Preliminary diagnosis may be made in utero via standard ultrasound, and can be confirmed with a standard anatomy ultrasound. Hydranencephaly is sometimes misdiagnosed as bilaterally symmetric schizencephaly (a less destructive developmental process on the brain), severe hydrocephalus (cerebrospinal fluid excess within the skull), or alobar holoprosencephaly (a neurological developmental anomaly).

Once destruction of the brain is complete, the cerebellum, midbrain, thalami, basal ganglia, choroid plexus, and portions of the occipital lobes typically remain preserved to varying degrees.

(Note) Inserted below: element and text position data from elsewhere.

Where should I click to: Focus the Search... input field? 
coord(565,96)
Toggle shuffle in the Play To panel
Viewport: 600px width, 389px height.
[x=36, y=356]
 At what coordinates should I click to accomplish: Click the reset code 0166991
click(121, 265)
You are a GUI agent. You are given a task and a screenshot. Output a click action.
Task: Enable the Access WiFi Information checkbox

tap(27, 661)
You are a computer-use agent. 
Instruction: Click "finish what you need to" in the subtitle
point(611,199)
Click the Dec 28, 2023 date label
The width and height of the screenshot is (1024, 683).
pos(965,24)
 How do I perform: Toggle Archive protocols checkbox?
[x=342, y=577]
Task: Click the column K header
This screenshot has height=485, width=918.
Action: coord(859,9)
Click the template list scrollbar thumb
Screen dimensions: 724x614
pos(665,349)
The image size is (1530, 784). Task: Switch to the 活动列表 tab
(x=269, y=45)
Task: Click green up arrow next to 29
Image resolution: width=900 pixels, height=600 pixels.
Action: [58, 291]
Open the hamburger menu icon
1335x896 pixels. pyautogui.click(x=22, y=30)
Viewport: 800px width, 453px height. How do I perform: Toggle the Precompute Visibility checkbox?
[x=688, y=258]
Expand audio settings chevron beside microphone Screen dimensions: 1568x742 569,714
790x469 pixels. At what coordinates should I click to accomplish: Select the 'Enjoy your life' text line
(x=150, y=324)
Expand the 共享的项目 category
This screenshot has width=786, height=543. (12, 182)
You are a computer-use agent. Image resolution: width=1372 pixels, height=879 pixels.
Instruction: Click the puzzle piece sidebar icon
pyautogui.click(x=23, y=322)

The cerebral cortex is absent; however, in most cases, the fetal head remains enlarged due to increased intracranial pressure, which results from inadequate reabsorption of the cerebrospinal fluid produced in the choroid plexus.

==Prognosis==
There is no standard treatment for hydranencephaly. Treatment is symptomatic and supportive. An accompanying diagnosis of hydrocephalus may be treated with surgical insertion of a shunt; this often improves prognosis and quality of life.

The prognosis for children with hydranencephaly is generally quite poor. Death often occurs within the first year of life, though it is possible to survive into adulthood.

==Occurrence==
This condition affects under 1 in 10,000 births worldwide. Hydranencephaly is a rare disorder in the United States, which is defined as affecting fewer than 1 in 250,000.